Among the entries below, one stretch runs from the line that contains "Accepter (1348, 2544)" through the line that contains "Фото/Видео (510, 167)". Repeat that stretch exactly, ends included, and only that.

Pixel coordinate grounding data
__________

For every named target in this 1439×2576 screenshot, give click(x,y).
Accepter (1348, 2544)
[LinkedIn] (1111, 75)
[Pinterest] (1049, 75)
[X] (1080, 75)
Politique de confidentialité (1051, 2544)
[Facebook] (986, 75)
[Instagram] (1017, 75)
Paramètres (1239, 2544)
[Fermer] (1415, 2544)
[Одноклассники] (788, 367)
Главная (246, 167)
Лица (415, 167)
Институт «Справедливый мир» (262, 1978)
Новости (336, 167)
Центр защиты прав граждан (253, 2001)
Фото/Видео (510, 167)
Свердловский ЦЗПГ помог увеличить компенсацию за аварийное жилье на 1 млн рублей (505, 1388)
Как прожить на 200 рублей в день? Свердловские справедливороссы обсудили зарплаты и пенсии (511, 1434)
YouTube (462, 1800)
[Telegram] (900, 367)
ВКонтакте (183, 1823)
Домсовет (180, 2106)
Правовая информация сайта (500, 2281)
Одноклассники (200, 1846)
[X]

__________

[Result of the task]
Accepter (1348, 2544)
[LinkedIn] (1111, 75)
[Pinterest] (1049, 75)
[X] (1080, 75)
Politique de confidentialité (1051, 2544)
[Facebook] (986, 75)
[Instagram] (1017, 75)
Paramètres (1239, 2544)
[Fermer] (1415, 2544)
[Одноклассники] (788, 367)
Главная (246, 167)
Лица (415, 167)
Институт «Справедливый мир» (262, 1978)
Новости (336, 167)
Центр защиты прав граждан (253, 2001)
Фото/Видео (510, 167)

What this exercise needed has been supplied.